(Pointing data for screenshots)
>>

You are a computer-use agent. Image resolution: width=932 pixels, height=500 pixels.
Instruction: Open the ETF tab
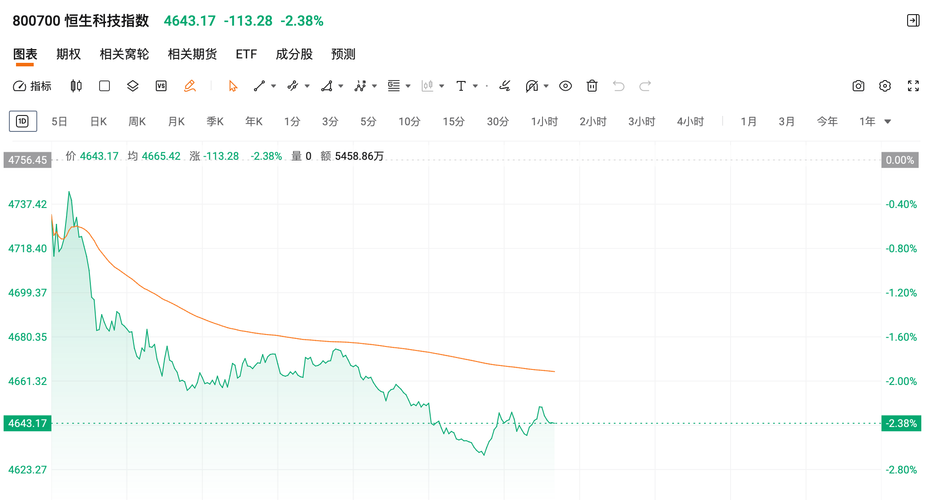[x=246, y=54]
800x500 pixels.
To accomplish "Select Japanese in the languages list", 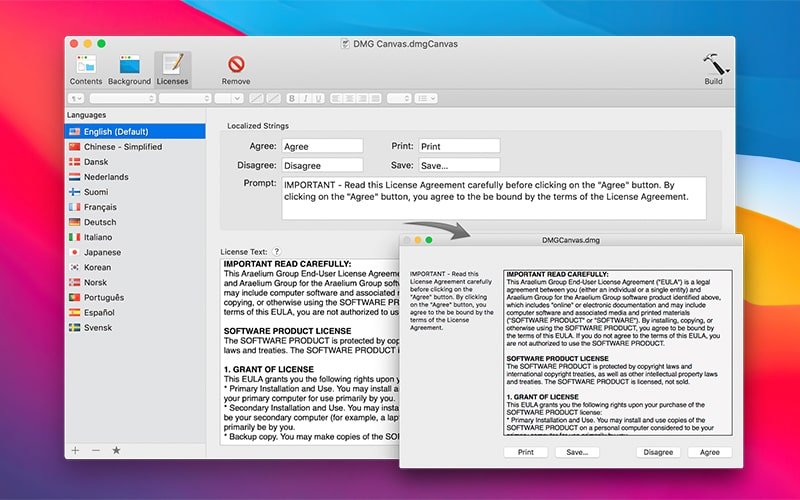I will click(102, 252).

<<

→ SET PROBLEM: Copy out each line of the listing above that contains the word "pixels".

→ CORRECT ANSWER:
You are a computer-use agent. Image resolution: width=932 pixels, height=500 pixels.
800x500 pixels.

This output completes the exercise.